▶ _PROBLEM REQUIREMENTS_
The output must be the data, printed exactly as written.

▶ _RECORDS SUPPLIED_
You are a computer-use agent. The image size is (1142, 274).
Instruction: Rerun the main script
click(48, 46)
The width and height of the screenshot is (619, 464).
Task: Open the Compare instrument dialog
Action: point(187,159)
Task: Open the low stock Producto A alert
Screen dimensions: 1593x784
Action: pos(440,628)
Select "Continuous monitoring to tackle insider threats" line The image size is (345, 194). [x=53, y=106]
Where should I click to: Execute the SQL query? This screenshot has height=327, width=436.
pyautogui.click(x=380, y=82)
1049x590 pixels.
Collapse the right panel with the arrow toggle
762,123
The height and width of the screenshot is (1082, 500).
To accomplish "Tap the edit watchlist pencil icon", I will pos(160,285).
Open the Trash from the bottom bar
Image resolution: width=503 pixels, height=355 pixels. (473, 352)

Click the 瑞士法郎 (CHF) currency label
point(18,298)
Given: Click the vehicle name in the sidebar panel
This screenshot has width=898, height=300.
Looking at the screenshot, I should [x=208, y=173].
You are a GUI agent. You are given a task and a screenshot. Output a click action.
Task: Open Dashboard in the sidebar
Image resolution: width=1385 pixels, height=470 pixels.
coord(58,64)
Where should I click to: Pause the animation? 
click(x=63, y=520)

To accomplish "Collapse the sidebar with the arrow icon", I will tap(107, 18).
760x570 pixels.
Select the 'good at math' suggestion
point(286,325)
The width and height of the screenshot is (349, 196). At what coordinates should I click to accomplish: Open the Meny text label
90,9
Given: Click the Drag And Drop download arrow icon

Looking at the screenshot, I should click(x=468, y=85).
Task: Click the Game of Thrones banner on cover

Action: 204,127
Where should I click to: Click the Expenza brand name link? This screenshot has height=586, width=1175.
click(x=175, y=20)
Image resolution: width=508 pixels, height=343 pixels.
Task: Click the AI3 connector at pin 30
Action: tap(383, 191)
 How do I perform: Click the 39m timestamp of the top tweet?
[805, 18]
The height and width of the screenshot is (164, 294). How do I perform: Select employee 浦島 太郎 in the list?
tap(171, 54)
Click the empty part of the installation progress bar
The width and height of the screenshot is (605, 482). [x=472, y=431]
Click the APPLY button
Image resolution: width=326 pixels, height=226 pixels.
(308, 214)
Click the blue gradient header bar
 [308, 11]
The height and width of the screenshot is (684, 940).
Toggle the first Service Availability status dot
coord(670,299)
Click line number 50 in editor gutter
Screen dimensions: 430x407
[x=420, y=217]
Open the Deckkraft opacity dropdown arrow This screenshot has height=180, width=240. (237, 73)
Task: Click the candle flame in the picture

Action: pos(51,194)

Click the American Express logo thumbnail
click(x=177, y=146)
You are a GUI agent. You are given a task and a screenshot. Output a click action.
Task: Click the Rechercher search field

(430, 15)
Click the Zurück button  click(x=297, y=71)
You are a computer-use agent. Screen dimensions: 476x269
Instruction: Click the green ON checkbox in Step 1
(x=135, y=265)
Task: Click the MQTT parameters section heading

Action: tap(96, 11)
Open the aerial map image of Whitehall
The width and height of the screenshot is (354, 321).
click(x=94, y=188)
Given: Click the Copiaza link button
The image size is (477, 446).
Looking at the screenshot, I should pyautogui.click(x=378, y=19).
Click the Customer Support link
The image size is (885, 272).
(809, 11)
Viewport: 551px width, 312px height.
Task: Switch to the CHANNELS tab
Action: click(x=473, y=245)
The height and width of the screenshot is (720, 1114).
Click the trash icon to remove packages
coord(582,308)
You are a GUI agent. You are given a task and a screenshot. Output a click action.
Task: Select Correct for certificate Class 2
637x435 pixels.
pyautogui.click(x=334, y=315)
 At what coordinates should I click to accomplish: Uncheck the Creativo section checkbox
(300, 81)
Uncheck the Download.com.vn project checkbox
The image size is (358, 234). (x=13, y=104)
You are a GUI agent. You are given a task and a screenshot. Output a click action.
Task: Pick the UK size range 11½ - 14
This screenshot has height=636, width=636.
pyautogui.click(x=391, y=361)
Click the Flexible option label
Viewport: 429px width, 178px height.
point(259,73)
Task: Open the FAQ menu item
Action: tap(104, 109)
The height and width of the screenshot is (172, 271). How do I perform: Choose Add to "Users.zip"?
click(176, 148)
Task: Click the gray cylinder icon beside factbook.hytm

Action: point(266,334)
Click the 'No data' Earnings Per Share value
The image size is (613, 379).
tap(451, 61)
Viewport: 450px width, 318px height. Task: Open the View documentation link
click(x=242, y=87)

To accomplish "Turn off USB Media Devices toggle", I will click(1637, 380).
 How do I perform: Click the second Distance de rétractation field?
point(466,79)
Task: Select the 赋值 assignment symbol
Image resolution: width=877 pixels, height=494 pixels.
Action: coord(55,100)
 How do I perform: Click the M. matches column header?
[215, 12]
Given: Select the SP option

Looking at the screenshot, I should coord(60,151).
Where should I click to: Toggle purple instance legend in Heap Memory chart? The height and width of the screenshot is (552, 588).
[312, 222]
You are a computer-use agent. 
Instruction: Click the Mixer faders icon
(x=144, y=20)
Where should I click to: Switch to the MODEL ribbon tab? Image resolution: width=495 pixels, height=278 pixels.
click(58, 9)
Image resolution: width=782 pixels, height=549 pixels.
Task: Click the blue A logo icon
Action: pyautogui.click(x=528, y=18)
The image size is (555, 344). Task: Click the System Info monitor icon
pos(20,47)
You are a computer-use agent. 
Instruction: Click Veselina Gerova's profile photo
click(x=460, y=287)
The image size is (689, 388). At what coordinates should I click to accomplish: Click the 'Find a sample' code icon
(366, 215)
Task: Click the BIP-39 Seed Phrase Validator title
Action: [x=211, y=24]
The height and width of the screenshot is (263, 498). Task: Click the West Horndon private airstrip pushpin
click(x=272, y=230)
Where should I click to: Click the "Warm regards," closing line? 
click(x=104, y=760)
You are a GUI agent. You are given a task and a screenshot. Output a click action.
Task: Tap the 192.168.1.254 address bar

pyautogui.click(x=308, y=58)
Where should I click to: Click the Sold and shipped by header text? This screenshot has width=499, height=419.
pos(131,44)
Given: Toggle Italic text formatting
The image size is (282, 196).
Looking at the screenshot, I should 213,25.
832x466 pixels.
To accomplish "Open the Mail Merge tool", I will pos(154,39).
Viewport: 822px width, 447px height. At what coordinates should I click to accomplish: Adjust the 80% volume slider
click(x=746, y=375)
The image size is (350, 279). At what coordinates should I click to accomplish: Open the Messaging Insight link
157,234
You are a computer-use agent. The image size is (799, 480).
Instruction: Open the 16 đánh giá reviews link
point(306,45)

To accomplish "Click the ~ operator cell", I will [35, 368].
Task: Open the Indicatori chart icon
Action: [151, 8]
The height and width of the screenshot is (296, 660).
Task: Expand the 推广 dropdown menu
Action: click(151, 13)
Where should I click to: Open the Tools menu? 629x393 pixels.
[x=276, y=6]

▶ _THE COMPLETED TASK_
You are a computer-use agent. The image size is (1142, 274).
Instruction: Rerun the main script
click(48, 46)
The width and height of the screenshot is (619, 464).
Task: Open the Compare instrument dialog
Action: point(187,159)
Task: Open the low stock Producto A alert
Screen dimensions: 1593x784
Action: pos(440,628)
Select "Continuous monitoring to tackle insider threats" line The image size is (345, 194). [x=53, y=106]
Where should I click to: Execute the SQL query? This screenshot has height=327, width=436.
pyautogui.click(x=380, y=82)
1049x590 pixels.
Collapse the right panel with the arrow toggle
762,123
The height and width of the screenshot is (1082, 500).
To accomplish "Tap the edit watchlist pencil icon", I will pos(160,285).
Open the Trash from the bottom bar
Image resolution: width=503 pixels, height=355 pixels. (473, 352)

Click the 瑞士法郎 (CHF) currency label
point(18,298)
Given: Click the vehicle name in the sidebar panel
This screenshot has width=898, height=300.
Looking at the screenshot, I should [x=208, y=173].
You are a GUI agent. You are given a task and a screenshot. Output a click action.
Task: Open Dashboard in the sidebar
Image resolution: width=1385 pixels, height=470 pixels.
coord(58,64)
Where should I click to: Pause the animation? 
click(x=63, y=520)

To accomplish "Collapse the sidebar with the arrow icon", I will tap(107, 18).
760x570 pixels.
Select the 'good at math' suggestion
point(286,325)
The width and height of the screenshot is (349, 196). At what coordinates should I click to accomplish: Open the Meny text label
90,9
Given: Click the Drag And Drop download arrow icon

Looking at the screenshot, I should click(x=468, y=85).
Task: Click the Game of Thrones banner on cover

Action: 204,127
Where should I click to: Click the Expenza brand name link? This screenshot has height=586, width=1175.
click(x=175, y=20)
Image resolution: width=508 pixels, height=343 pixels.
Task: Click the AI3 connector at pin 30
Action: tap(383, 191)
 How do I perform: Click the 39m timestamp of the top tweet?
[805, 18]
The height and width of the screenshot is (164, 294). How do I perform: Select employee 浦島 太郎 in the list?
tap(171, 54)
Click the empty part of the installation progress bar
The width and height of the screenshot is (605, 482). [x=472, y=431]
Click the APPLY button
Image resolution: width=326 pixels, height=226 pixels.
(308, 214)
Click the blue gradient header bar
 [308, 11]
The height and width of the screenshot is (684, 940).
Toggle the first Service Availability status dot
coord(670,299)
Click line number 50 in editor gutter
Screen dimensions: 430x407
[x=420, y=217]
Open the Deckkraft opacity dropdown arrow This screenshot has height=180, width=240. (237, 73)
Task: Click the candle flame in the picture

Action: pos(51,194)

Click the American Express logo thumbnail
click(x=177, y=146)
You are a GUI agent. You are given a task and a screenshot. Output a click action.
Task: Click the Rechercher search field

(430, 15)
Click the Zurück button  click(x=297, y=71)
You are a computer-use agent. Screen dimensions: 476x269
Instruction: Click the green ON checkbox in Step 1
(x=135, y=265)
Task: Click the MQTT parameters section heading

Action: tap(96, 11)
Open the aerial map image of Whitehall
The width and height of the screenshot is (354, 321).
click(x=94, y=188)
Given: Click the Copiaza link button
The image size is (477, 446).
Looking at the screenshot, I should pyautogui.click(x=378, y=19).
Click the Customer Support link
The image size is (885, 272).
(809, 11)
Viewport: 551px width, 312px height.
Task: Switch to the CHANNELS tab
Action: click(x=473, y=245)
The height and width of the screenshot is (720, 1114).
Click the trash icon to remove packages
coord(582,308)
You are a GUI agent. You are given a task and a screenshot. Output a click action.
Task: Select Correct for certificate Class 2
637x435 pixels.
pyautogui.click(x=334, y=315)
 At what coordinates should I click to accomplish: Uncheck the Creativo section checkbox
(300, 81)
Uncheck the Download.com.vn project checkbox
The image size is (358, 234). (x=13, y=104)
You are a GUI agent. You are given a task and a screenshot. Output a click action.
Task: Pick the UK size range 11½ - 14
This screenshot has height=636, width=636.
pyautogui.click(x=391, y=361)
Click the Flexible option label
Viewport: 429px width, 178px height.
point(259,73)
Task: Open the FAQ menu item
Action: tap(104, 109)
The height and width of the screenshot is (172, 271). How do I perform: Choose Add to "Users.zip"?
click(176, 148)
Task: Click the gray cylinder icon beside factbook.hytm

Action: point(266,334)
Click the 'No data' Earnings Per Share value
The image size is (613, 379).
tap(451, 61)
Viewport: 450px width, 318px height. Task: Open the View documentation link
click(x=242, y=87)

To accomplish "Turn off USB Media Devices toggle", I will click(1637, 380).
 How do I perform: Click the second Distance de rétractation field?
point(466,79)
Task: Select the 赋值 assignment symbol
Image resolution: width=877 pixels, height=494 pixels.
Action: coord(55,100)
 How do I perform: Click the M. matches column header?
[215, 12]
Given: Select the SP option

Looking at the screenshot, I should coord(60,151).
Where should I click to: Toggle purple instance legend in Heap Memory chart? The height and width of the screenshot is (552, 588).
[312, 222]
You are a computer-use agent. 
Instruction: Click the Mixer faders icon
(x=144, y=20)
Where should I click to: Switch to the MODEL ribbon tab? Image resolution: width=495 pixels, height=278 pixels.
click(58, 9)
Image resolution: width=782 pixels, height=549 pixels.
Task: Click the blue A logo icon
Action: pyautogui.click(x=528, y=18)
The image size is (555, 344). Task: Click the System Info monitor icon
pos(20,47)
You are a computer-use agent. 
Instruction: Click Veselina Gerova's profile photo
click(x=460, y=287)
The image size is (689, 388). At what coordinates should I click to accomplish: Click the 'Find a sample' code icon
(366, 215)
Task: Click the BIP-39 Seed Phrase Validator title
Action: [x=211, y=24]
The height and width of the screenshot is (263, 498). Task: Click the West Horndon private airstrip pushpin
click(x=272, y=230)
Where should I click to: Click the "Warm regards," closing line? 
click(x=104, y=760)
You are a GUI agent. You are given a task and a screenshot. Output a click action.
Task: Tap the 192.168.1.254 address bar

pyautogui.click(x=308, y=58)
Where should I click to: Click the Sold and shipped by header text? This screenshot has width=499, height=419.
pos(131,44)
Given: Toggle Italic text formatting
The image size is (282, 196).
Looking at the screenshot, I should 213,25.
832x466 pixels.
To accomplish "Open the Mail Merge tool", I will pos(154,39).
Viewport: 822px width, 447px height. At what coordinates should I click to accomplish: Adjust the 80% volume slider
click(x=746, y=375)
The image size is (350, 279). At what coordinates should I click to accomplish: Open the Messaging Insight link
157,234
You are a computer-use agent. The image size is (799, 480).
Instruction: Open the 16 đánh giá reviews link
point(306,45)

To accomplish "Click the ~ operator cell", I will [35, 368].
Task: Open the Indicatori chart icon
Action: [151, 8]
The height and width of the screenshot is (296, 660).
Task: Expand the 推广 dropdown menu
Action: click(151, 13)
Where should I click to: Open the Tools menu? 629x393 pixels.
[x=276, y=6]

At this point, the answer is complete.